### TEXT PROVIDED
____________________

The original project design specified little buffer/driver circuits in series with the chip and the display as a form of power drive protection. The chip is not really built to drive higher power loads, and even though a few LEDs might not be a huge power load, the transistor buffer/driver was implemented as a “good habit.” Fair enough. However, since there was no signal passing through with this approach, I just bypassed that part of the circuit and finally saw a display!
But this is supposed to be a counter, with numbers displayed. Those segment arrangements don’t look like any numbers I have ever seen. So, I consult the Logic Analyzer again, but this time I’m not just verifying an output, I need to actually make sense out of the scope display.
Analyzing the signal busses and looking at the display, I realized that the logic signals were exactly inverted. Since the project was set up with a common-cathode display and I was using a common-anode display, the on/off driving of the LED segments were backwards. I was seeing the shapes for the numbers from the counter in the segments that were turned off, and the segments meant to be off were the illuminated segments. Inverting the binary assignments in the code fixed the problem, and the display project was working perfectly!
Moral of the story: use a scope, and the correct scope at that, when debugging your circuits. I should also look into my application of the buffer circuits. The original project design called for NPN BJT transistors, but to use PNPs if using a common anode display like I was, but apparently couldn’t figure out at the time. Please comment if you think you know what analog modifications need to happen for the common anode display. Thanks, and happy scoping!
4 Comments on “When are a Digital Multimeter and Analog Scope Not Enough?”
For a common anode display, I would connect each cathode to a current-limiting resistor, the other side of the resistor to the drain of an nFET, and the source of the nFET to ground. The gates could then be connected to the digital outputs, with a high output turning the segment on.
FETs are much easier to work with than bipolars for digital logic work, as they are voltage-controlled rather than current-controlled. You do need to use ones that have sufficiently low threshold voltages. If you are running a 5V system, the 2N7000 series is a good low-price choice. If you can use surface-mount parts, then something like the NX138AKR might be a good choice (good for 3.3V logic also).
Hi GasStationWithoutPumps! Thanks for the feedback. I get what you’re saying about using a FET over a BJT, that does sound more appropriate and easier to work with in this case. Next time I set something like this up I am going to do exactly what you’re suggesting. Much appreciated!
I would also recommend using FETs. The voltage at the gate electrode clearly controls current flow. Charge at the gate capacitor creates a depletion region under the gate. Thus, the current flows accordingly.
Thanks for reading. I am totally “on board” with the use of FETs for this application! Thanks for your input.

____________________

### EXERCISES
1 > Please rewrite the paragraph of the debugging post that begins "Analyzing the signal busses" as a short bulleted list that keeps its main facts.
2 > State how many lines of the entries contain the string "button", with case counting. Give only the number.
The debugging post and the entries are separate, unrelated material.

[Interface element records]
____________________

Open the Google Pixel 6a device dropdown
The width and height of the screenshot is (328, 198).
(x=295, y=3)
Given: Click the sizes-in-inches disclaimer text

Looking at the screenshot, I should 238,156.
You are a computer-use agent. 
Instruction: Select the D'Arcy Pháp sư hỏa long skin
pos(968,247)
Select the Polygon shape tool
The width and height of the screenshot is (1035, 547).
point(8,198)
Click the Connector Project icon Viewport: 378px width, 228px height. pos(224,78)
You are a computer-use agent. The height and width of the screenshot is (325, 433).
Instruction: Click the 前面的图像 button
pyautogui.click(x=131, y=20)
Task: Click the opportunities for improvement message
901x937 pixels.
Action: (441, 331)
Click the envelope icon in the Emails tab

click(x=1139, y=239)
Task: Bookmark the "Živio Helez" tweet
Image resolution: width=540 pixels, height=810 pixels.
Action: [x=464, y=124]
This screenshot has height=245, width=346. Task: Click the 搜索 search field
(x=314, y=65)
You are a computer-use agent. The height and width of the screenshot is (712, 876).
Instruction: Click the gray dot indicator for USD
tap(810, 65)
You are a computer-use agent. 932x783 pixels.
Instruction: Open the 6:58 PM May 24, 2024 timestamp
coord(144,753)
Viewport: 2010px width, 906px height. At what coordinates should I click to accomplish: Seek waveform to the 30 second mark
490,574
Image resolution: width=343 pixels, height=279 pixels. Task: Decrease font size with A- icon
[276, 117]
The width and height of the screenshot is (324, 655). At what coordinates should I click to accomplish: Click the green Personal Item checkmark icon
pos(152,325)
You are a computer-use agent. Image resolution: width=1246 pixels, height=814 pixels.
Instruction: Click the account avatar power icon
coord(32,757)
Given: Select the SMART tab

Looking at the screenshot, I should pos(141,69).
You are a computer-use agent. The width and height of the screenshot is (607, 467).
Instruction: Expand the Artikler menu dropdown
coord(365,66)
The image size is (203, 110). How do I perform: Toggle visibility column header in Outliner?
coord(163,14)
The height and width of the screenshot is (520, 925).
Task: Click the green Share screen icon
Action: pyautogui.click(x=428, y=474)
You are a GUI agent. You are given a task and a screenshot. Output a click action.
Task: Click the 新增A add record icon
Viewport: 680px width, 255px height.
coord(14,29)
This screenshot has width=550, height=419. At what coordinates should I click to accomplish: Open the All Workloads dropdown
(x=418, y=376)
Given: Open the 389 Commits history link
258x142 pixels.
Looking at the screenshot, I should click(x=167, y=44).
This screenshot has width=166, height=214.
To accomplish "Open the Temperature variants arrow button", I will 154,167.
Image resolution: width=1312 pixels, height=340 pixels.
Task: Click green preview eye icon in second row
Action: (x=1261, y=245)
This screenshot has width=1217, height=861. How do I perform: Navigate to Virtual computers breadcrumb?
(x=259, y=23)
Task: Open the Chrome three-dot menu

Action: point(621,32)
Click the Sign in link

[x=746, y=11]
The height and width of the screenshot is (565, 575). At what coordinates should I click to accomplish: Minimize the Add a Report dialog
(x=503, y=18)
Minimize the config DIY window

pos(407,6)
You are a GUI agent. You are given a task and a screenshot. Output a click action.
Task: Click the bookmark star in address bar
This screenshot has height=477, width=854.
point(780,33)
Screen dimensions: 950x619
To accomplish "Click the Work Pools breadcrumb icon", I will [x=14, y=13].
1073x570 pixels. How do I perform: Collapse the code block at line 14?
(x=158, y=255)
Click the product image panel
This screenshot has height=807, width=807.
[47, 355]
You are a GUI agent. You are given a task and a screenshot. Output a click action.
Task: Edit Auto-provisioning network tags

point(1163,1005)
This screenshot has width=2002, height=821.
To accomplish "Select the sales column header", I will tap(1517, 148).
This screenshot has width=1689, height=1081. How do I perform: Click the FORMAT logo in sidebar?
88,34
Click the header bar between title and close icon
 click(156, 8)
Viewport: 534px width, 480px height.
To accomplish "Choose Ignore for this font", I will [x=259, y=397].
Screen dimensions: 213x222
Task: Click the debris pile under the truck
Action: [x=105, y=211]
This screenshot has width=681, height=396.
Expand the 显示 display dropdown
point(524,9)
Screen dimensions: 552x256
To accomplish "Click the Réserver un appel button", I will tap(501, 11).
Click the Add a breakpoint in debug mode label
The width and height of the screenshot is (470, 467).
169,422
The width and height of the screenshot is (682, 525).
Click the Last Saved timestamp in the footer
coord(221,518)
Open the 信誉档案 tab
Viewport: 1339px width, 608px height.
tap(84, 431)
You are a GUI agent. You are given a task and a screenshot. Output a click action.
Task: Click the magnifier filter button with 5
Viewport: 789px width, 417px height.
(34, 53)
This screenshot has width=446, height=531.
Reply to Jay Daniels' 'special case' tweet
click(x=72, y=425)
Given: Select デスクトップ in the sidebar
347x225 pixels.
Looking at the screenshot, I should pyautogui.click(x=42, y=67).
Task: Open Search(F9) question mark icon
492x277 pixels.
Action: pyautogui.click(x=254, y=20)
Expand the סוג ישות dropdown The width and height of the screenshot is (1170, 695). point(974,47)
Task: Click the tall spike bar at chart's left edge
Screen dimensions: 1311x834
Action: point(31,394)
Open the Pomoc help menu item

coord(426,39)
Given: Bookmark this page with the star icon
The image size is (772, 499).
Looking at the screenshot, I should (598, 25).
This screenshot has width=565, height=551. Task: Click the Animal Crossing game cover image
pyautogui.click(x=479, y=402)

____________________

### ANSWERS IN ORDER
1 >
- The logic signals were exactly inverted.
- The project was designed for a common-cathode display, but a common-anode display was used, so the on/off driving of the LED segments was backwards.
- The number shapes from the counter showed in the segments that were off, and the segments meant to be off were lit.
- Inverting the binary assignments in the code fixed the problem, and the display worked perfectly.

2 > 4